On the last day of its monthly meetings Friday, the California Coastal Commission approved a bid by the city of Eureka to ban all new digital signs and billboards.
“I’m just delighted. We think they are really ugly,” said Michele McKeegan, the head of Keep Eureka Beautiful's tree project, a volunteer community advocacy group that supported the legislation. “They’re ugly. They flash and they’re often garish. People just don’t like them.”
The bill then went to the City Council, which passed a ban on digital signs and billboards from certain parts of the city and regulated the brightness of the signs. Because Eureka is on the Pacific coast and the ordinance would change zoning policy, the California Coastal Commission — the state agency assigned to protect and conserve the state’s coastline — had to sign off.
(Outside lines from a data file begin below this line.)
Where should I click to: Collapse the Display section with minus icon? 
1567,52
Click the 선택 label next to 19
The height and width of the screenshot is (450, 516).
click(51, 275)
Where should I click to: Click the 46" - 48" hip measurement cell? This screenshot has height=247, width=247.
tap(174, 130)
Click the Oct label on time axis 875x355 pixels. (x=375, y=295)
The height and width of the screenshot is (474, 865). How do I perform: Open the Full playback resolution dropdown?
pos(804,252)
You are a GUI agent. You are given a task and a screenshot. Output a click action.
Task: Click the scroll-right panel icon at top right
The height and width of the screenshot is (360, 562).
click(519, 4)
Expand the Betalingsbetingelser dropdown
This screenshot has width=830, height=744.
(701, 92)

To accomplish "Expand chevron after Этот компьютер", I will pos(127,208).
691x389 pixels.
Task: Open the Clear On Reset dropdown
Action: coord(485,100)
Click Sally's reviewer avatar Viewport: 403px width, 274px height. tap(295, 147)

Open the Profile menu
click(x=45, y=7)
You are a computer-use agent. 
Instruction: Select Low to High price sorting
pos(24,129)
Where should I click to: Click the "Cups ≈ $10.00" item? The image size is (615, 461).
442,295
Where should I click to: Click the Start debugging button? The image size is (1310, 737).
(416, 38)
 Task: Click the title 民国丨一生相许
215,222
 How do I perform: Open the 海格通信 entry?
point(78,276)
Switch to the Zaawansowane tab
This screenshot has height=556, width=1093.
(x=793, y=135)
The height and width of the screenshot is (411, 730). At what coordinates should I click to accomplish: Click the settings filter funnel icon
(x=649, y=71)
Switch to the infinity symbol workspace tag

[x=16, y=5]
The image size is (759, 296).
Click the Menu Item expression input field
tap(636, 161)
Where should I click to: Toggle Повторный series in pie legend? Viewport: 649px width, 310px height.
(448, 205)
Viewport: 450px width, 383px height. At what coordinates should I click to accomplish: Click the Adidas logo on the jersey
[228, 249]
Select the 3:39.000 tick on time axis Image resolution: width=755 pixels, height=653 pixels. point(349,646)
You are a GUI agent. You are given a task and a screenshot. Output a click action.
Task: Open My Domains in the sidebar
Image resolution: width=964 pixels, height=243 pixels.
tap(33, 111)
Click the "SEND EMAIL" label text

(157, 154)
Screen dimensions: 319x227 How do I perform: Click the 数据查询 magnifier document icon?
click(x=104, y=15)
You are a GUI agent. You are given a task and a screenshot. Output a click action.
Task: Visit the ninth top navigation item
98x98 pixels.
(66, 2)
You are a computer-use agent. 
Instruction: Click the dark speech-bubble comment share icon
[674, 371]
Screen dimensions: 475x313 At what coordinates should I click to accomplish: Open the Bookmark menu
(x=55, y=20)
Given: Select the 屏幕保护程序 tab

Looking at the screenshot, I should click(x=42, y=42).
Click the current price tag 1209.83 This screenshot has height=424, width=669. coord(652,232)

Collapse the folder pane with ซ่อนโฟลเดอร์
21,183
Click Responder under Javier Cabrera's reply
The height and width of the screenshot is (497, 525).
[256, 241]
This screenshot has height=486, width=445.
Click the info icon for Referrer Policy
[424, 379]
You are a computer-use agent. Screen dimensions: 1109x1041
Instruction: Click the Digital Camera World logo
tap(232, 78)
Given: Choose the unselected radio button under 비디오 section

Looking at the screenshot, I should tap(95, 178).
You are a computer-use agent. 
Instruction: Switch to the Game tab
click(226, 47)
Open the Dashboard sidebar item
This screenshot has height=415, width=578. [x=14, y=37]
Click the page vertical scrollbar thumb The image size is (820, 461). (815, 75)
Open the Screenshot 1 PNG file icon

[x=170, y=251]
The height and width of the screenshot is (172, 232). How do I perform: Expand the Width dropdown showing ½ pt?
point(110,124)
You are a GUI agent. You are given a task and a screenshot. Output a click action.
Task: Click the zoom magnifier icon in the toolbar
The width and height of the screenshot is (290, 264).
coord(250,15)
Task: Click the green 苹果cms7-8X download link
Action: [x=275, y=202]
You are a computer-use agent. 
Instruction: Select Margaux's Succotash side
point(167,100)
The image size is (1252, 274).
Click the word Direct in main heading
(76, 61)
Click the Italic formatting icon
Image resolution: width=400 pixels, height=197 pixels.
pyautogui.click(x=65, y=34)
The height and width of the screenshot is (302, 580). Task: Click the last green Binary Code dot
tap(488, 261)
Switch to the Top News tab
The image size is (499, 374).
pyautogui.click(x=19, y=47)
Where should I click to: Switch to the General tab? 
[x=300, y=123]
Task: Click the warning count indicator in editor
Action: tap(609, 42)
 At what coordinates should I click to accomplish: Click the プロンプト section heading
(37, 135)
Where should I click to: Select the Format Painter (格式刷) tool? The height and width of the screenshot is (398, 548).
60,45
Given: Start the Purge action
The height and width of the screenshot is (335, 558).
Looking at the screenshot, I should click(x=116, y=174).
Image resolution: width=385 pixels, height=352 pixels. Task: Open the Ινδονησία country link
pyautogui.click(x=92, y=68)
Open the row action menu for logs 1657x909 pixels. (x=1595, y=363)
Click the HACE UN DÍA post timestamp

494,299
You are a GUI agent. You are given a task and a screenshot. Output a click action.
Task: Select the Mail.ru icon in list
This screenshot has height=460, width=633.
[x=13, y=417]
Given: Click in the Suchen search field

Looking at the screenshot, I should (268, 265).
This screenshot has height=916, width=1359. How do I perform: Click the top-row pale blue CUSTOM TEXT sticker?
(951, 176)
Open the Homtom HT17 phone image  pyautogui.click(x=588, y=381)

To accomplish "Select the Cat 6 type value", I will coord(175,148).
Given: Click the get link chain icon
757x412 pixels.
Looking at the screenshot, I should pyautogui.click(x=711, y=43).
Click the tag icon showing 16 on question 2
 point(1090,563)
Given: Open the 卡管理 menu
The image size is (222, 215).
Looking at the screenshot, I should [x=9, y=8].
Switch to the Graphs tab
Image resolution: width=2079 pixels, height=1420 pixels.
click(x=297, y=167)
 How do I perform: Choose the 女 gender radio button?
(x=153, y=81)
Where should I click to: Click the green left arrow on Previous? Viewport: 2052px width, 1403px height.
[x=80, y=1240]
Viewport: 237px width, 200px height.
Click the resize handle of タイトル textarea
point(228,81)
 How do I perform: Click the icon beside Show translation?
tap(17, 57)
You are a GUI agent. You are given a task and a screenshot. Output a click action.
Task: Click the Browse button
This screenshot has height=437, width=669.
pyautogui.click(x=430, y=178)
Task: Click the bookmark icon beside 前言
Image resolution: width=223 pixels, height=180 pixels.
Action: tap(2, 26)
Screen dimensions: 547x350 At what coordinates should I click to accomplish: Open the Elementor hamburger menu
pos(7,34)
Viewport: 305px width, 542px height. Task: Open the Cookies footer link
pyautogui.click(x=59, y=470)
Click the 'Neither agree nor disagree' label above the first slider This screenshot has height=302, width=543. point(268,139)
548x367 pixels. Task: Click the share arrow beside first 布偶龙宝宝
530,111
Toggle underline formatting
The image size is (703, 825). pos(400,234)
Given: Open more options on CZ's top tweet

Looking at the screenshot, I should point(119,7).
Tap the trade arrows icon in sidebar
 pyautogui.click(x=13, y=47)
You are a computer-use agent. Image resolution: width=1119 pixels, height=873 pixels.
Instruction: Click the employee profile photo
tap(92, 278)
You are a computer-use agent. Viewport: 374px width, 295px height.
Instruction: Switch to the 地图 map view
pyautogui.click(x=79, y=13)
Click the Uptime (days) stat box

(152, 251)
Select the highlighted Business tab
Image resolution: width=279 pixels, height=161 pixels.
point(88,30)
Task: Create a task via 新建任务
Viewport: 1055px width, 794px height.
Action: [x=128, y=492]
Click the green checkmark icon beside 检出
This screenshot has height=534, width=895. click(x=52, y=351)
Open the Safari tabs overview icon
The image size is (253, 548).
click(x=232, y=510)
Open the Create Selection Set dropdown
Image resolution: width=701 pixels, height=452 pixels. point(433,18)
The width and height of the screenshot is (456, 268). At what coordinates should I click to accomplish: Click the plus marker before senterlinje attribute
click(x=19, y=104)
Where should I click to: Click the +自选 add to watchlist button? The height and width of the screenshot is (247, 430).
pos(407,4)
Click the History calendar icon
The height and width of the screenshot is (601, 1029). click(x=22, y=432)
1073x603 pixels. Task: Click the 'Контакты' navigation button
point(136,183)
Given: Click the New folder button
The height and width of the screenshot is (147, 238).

Not only did the commission approve Eureka's ordinance, it asked the city to go farther and enact a complete ban on new digital billboards and signs across the city. The city agreed, passed the amended ordinance and sent it to the commission for approval.
Along with banning new digital signs and billboards, the ordinance also forces the existing billboards to only contain static messages and only transition from one message to another instantly, without any transitional effects like fading out. The ads on the digital billboards can’t change more than once every 15 seconds, and they have to conform to both the city’s brightness standards, and the International Dark-Sky Association's brightness standards.
“What we need are trees in our community, not digital billboards, street trees,” McKeegan said.
Jennifer Kalt, the executive director of Humboldt Baykeeper, a coastal resources advocacy group, said the signs are also dangerous.
“The digital signs are more of an issue of light pollution and safety hazards, particularly on a quite dangerous stretch of US 101 that lacks pedestrian and cycling features,” Kalt wrote in an emailed statement. “We certainly applaud the city for being proactive about this, although it should have been done years ago.”